Oxfam research indicated that around 7,400 people were living on the Namwasa plantation and at least 15,191 people on the Luwunga plantation.
NFC and government officials have called these people ‘encroachers’ (or ‘illegal encroachers’). Oxfam believes this is a dangerously loaded term because it pre-judges people’s rights and dehumanizes them, making it easier to justify violent tactics. And it is arguably a highly misleading term too, because the people maintain that they did in fact have lawful entitlement to the land and were testing that argument in ongoing legal cases. These claims are resisted by NFC and neither case has been concluded.
In Kiboga, many of the people say they were born on the land, while others say they had lived there since the early 1970s, building up 40 years’ worth of social and communal services and physical infrastructure. Some people say they had bought and sold plots during that time.

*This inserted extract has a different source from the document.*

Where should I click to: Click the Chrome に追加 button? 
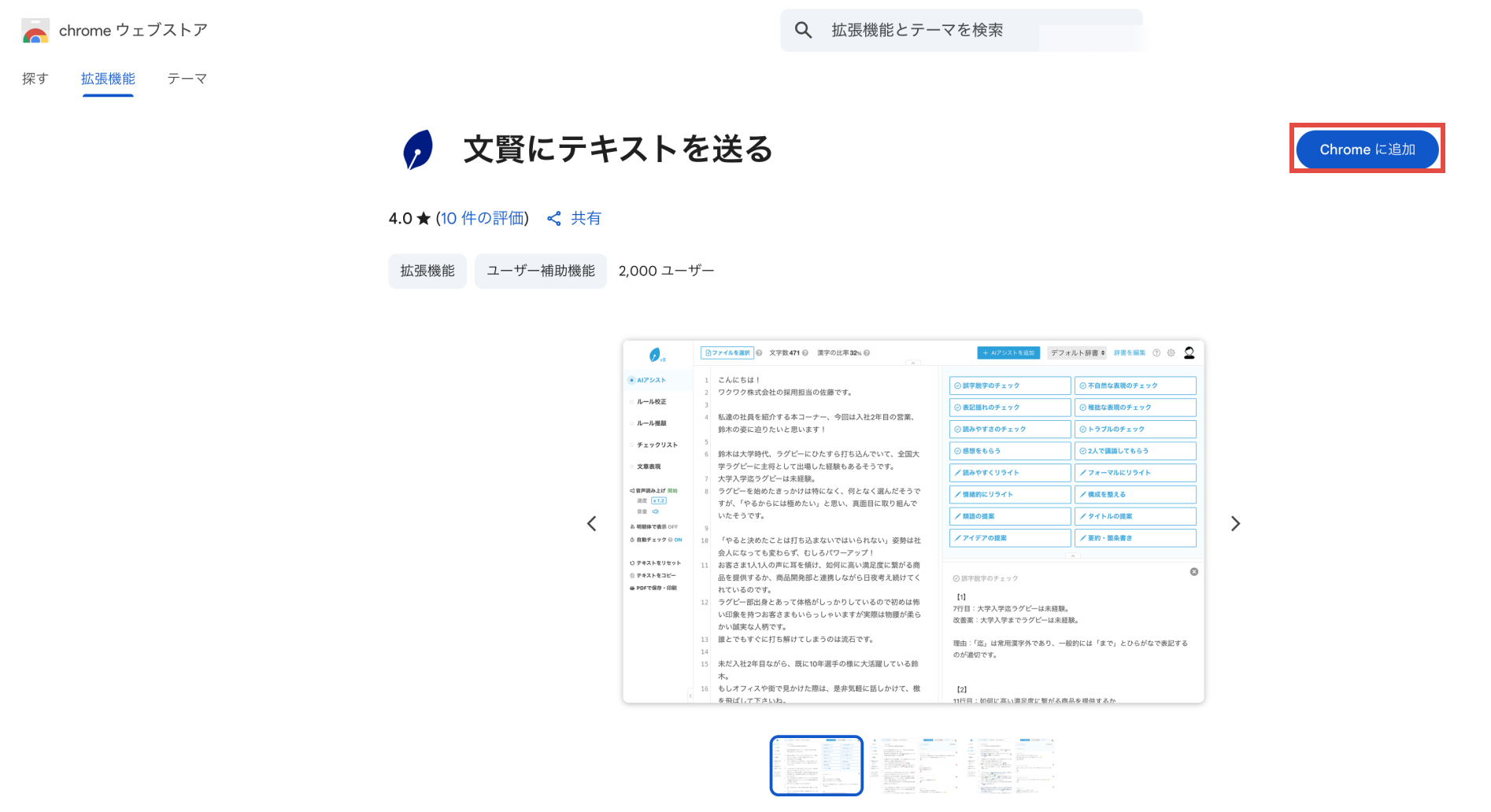pyautogui.click(x=1367, y=149)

In Mubende, the Second World War veterans and their descendants say they were allocated land in recognition of service, while others say they had bought, were gifted, or inherited land in the area since the 1980s. In their legal pleadings, the claimants assert that they are ‘either bona fide, lawful occupants and/or customary tenants and are protected by the constitution of the Republic of Uganda and the land laws of Uganda.’

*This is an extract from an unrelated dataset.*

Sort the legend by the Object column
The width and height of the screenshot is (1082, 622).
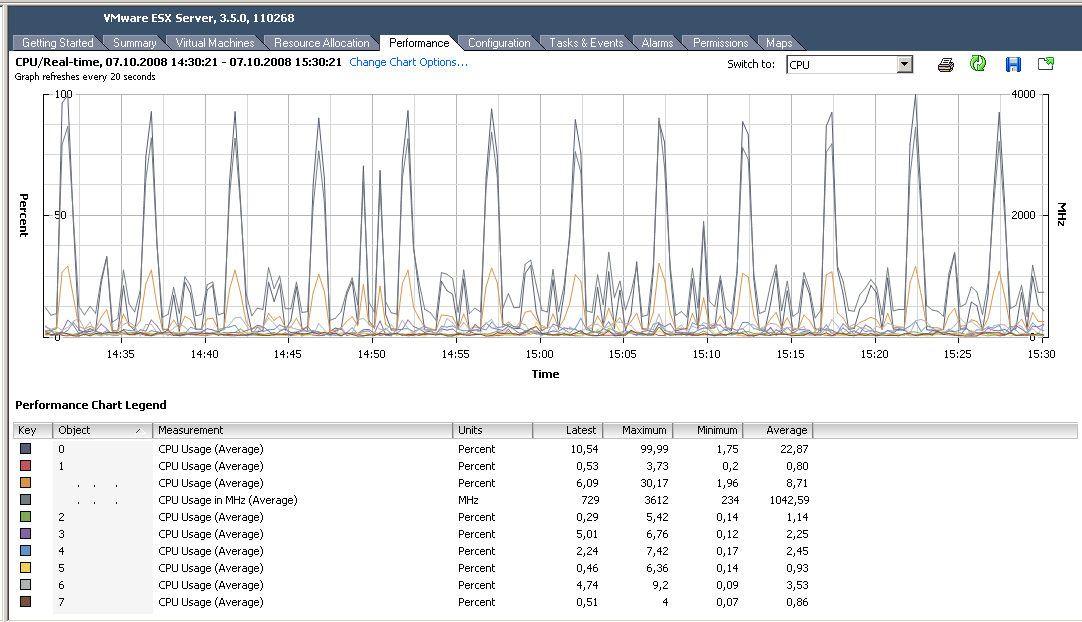point(102,430)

NFC states that these proceedings, launched against the company, were misdirected since the government, rather than NFC, was responsible for undertaking the evictions. It says that the claims ‘have been taken most seriously and have been the subject of extensive legal counsel and internal inquiry’, and maintains that ‘the cases have failed to appear in court due to the inability of the plaintiffs to assert a legitimate case’.
The Mubende claims, it says, have ‘been confirmed erroneous by the extensive investigation conducted by the third Prime Minister’s office’. NFC base this on an FSC audit, conducted by SGS, which states that the validity of the claims is ‘highly dubious’ and that the company acted responsibly to resolve the issue of encroachment. However, Oxfam has been told by lawyers representing the community members that the cases are still active, and this has been acknowledged by NFC. This means that claims brought by thousands of people remain unresolved.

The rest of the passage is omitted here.